Imaginons une autre approche : on diminue l’entassement, on augmente la durée des promenades et des activités physiques, on parle aux personnes incarcérées, on développe la bibliothèque, on améliore la nourriture… Il y a fort à parier qu’il y aurait moins d’usage de drogue, moins de rapports sexuels non protégés, mais aussi moins de récidives. Il y aurait moins de tuberculose et d’hépatite B, mais il y aurait moins d’autres maladies infectieuses, notamment vénériennes, il y aurait moins de suicides et moins d’agressions du personnel.
Il va de soi que les deux modes d’approche ne s’excluent pas, mais dans les faits, le triomphalisme vaccinaliste tend à marginaliser tout autre mode d’approche.

Vacciner pour lutter contre une maladie infectieuse ou vacciner pour respecter le calendrier vaccinal et les recommandations

Lorsque le vaccin contre la rubéole a été commercialisé, les médecins et les parents se sont posé des questions : faut-il ne vacciner que les filles à 13 ans ? Faut-il vacciner les garçons et faut-il le faire à un an ?
De même quand le vaccin contre les oreillons a été commercialisé, on se posait des questions.
Dans les années soixante-dix, les vaccins avaient un nom reconnaissable, le vaccin contre la rubéole s’appelait Rudivax® et celui contre les oreillons était l’Imovax Oreillons®. Chaque vaccin pouvait être administré séparément
Aujourd’hui, les vaccins rubéole et oreillons ne peuvent pas être dissociés et sont présentés en même temps que le vaccin contre la rougeole sous un nom qui n’évoque ni la rougeole ni la rubéole ni les oreillons (le Priorix®)
Les vaccins séparés et nommés de telle façon qu’on sache de quoi il s’agit (années soixante-dix) me semblent être le signe d’une époque où la discussion était possible ; discussion qui n’était pas toujours facile ni très approfondie, mais discussion tout de même.
Les vaccins associés et mal nommés me semblent ne pas permettre la discussion ni le choix informé. Le vaccin est à prendre ou à laisser dans sa totalité (totalitarisme ?) ; Tous fondus sous un même nom (confondus ?) de Priorix®
Les associations vaccinales dans les années soixante-dix comportaient quatre valences toutes nommées et toutes reconnaissables (DTCoqPolio), actuellement il y en a six qui ne sont pas nommées.
Le nom d’Infanrix hexa® vient dire qu’on protège un enfant contre six maladies sans dire lesquelles. Il est difficile d’être pour ou contre, sauf si on croit comme les vaccinalistes que six c’est mieux que quatre !

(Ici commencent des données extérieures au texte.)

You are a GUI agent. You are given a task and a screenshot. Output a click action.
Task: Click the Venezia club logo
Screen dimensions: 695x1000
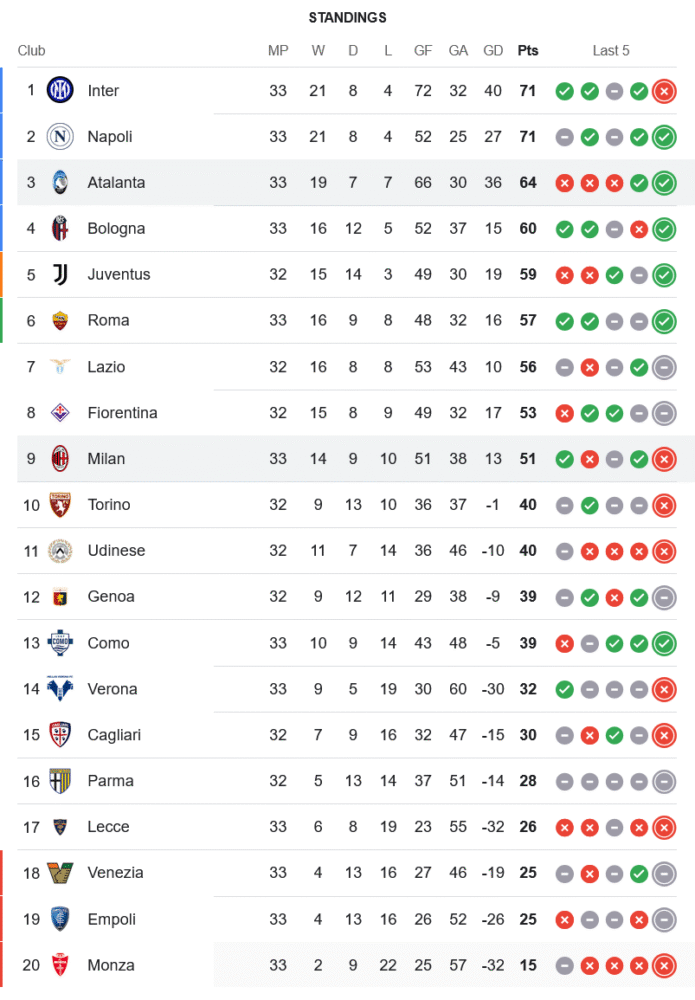(x=60, y=873)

Aspects complémentaires des idéologies pro et anti-vaccinalistes

Les anti-vaccinalistes réels sont très peu nombreux et très faibles. Ce qui ne les empêche pas d’exister et de s’exprimer. Ce qu’ils disent et écrivent n’est pas toujours très informé ni très sérieux
On peut parfois même, si on est modéré et tolérant, penser qu’ils poussent un peu loin le bouchon de la bêtise et des simplifications.
Mais leurs propos excessifs sont du pain béni pour les idéologues idolâtres des vaccinations. Ceux-ci peuvent être sincèrement scandalisés et être furieux, mais ils peuvent aussi surjouer leur colère. Ils peuvent avoir découvert que la nullité de leurs ennemis leur permet d’une part de ne jamais répondre aux questions sur les vaccins, « ce sont des armes des antivaccins qui ne sont pas sérieux », et d’autre part de dire n’importe quoi sans preuves, sans référence à autre chose qu’à leur exaspération surjouée.

(1) « Idéologie vaccinaliste : signes causes et traitement », Pratiques N° 46 décembre 1996
(2) http://pediablogdlh.blogspot.fr/2012/11/convictions-vaccinales.html

par Jean-Pierre Lellouche, Pratiques N°71, octobre 2015


L’auteur déclare n’avoir aucun lien d’intérêt avec les entreprise fabriquant ou commercialisant des produits de santé.